• [Task]: Rewrite all of the entries below, substituting "Display area" for "Viewport" and changing nothing else. Leave the pictures out.

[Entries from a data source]

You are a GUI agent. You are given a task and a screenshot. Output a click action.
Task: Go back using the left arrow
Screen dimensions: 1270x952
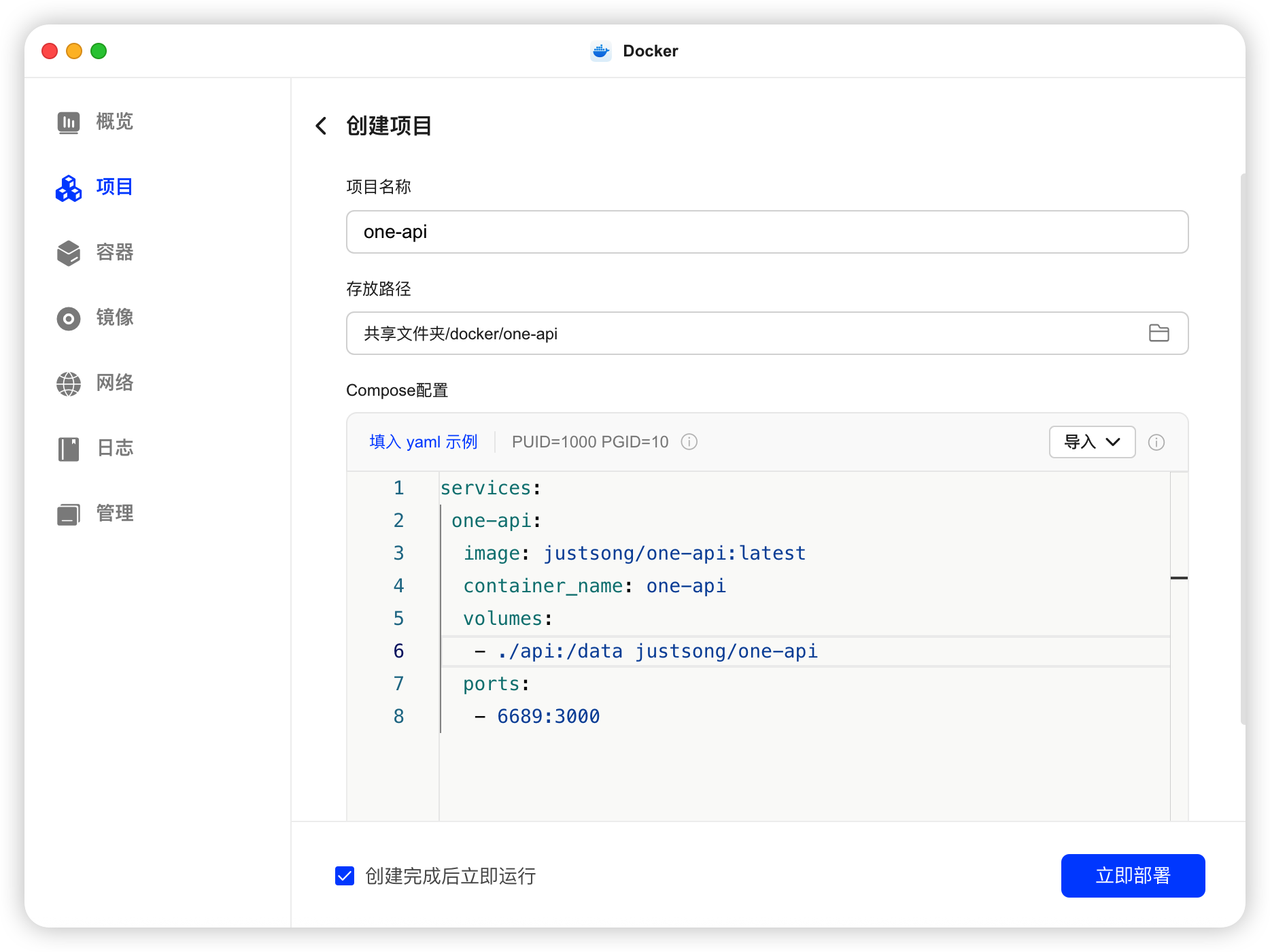coord(322,126)
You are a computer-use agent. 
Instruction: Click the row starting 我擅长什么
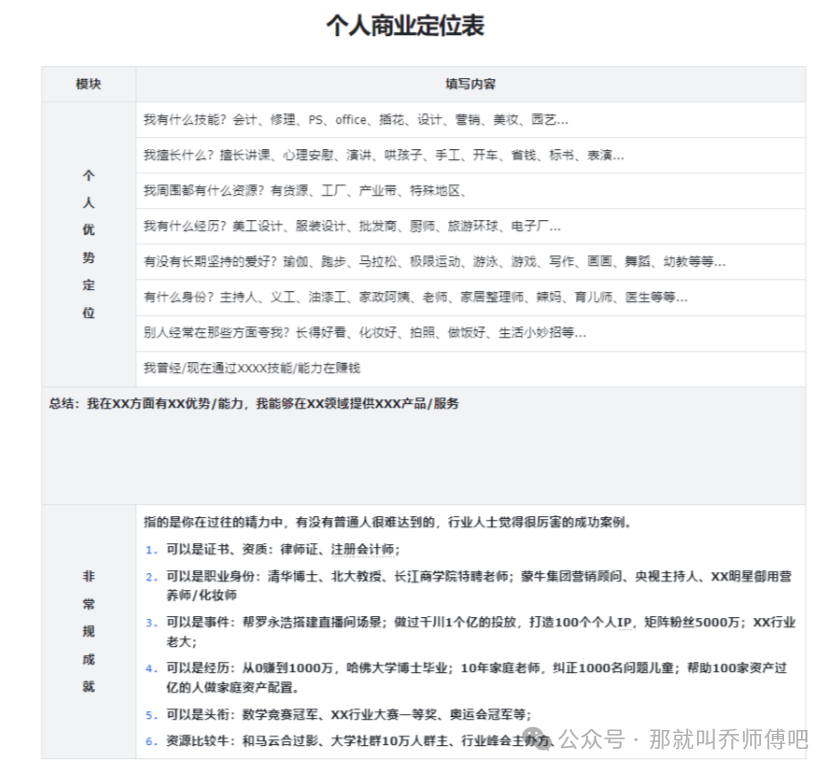383,156
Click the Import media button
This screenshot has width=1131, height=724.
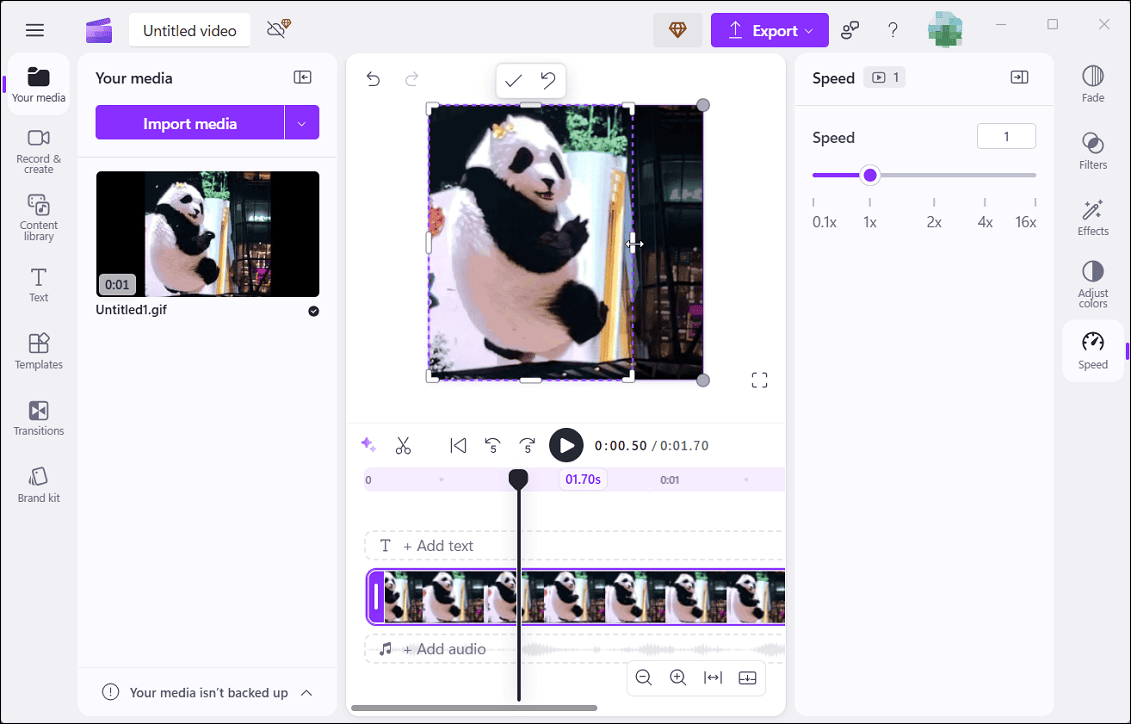pyautogui.click(x=190, y=122)
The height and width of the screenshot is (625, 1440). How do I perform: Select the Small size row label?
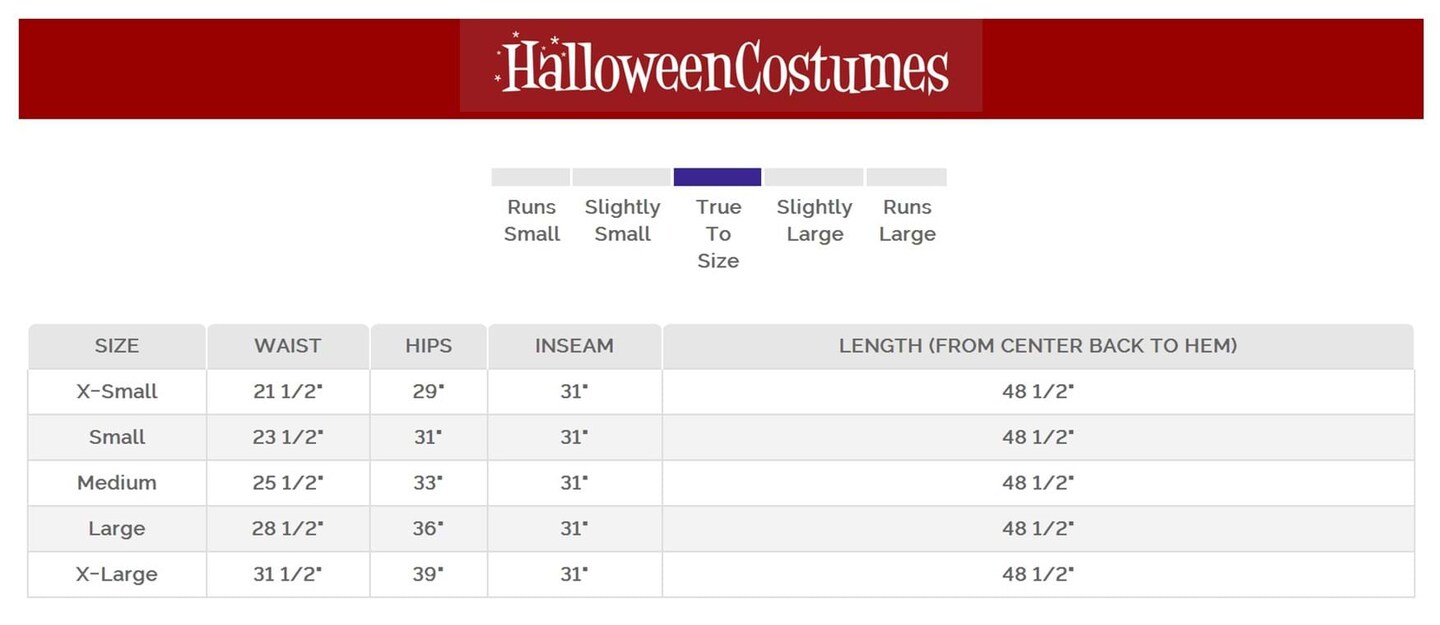click(x=117, y=437)
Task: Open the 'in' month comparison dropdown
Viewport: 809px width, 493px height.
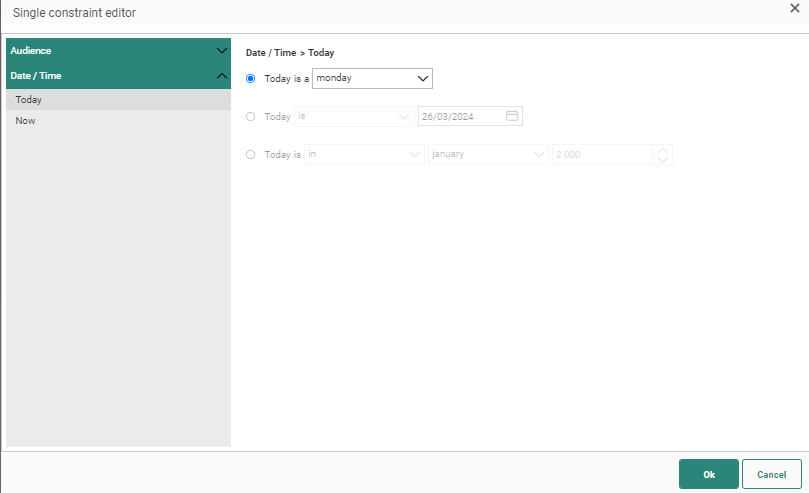Action: (x=364, y=154)
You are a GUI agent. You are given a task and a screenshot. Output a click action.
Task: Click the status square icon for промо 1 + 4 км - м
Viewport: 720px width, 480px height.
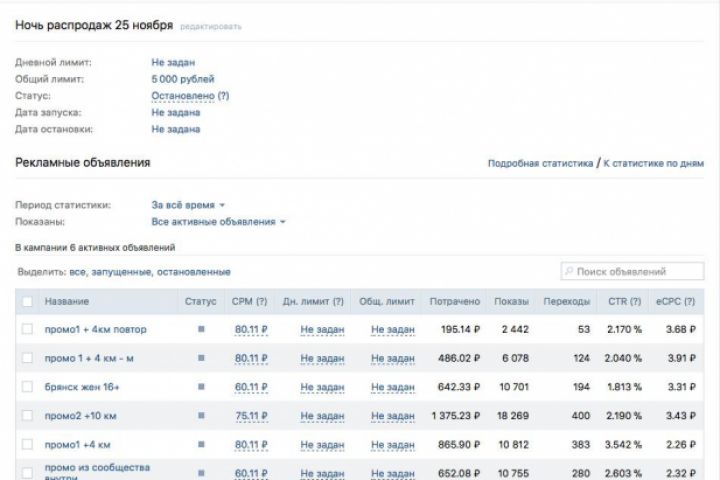201,358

• [Result of this exercise]:
You are a GUI agent. You are given a task and a screenshot. Output a click action.
Task: Go back using the left arrow
Screen dimensions: 1270x952
coord(322,126)
You are a computer-use agent. 
Instruction: Click the row starting 我擅长什么
383,156
Click the Import media button
This screenshot has width=1131, height=724.
pyautogui.click(x=190, y=122)
The height and width of the screenshot is (625, 1440). How do I perform: Select the Small size row label?
click(x=117, y=437)
Task: Open the 'in' month comparison dropdown
Display area: 809px width, 493px height.
Action: (x=364, y=154)
You are a GUI agent. You are given a task and a screenshot. Output a click action.
Task: Click the status square icon for промо 1 + 4 км - м
Display area: 720px width, 480px height.
201,358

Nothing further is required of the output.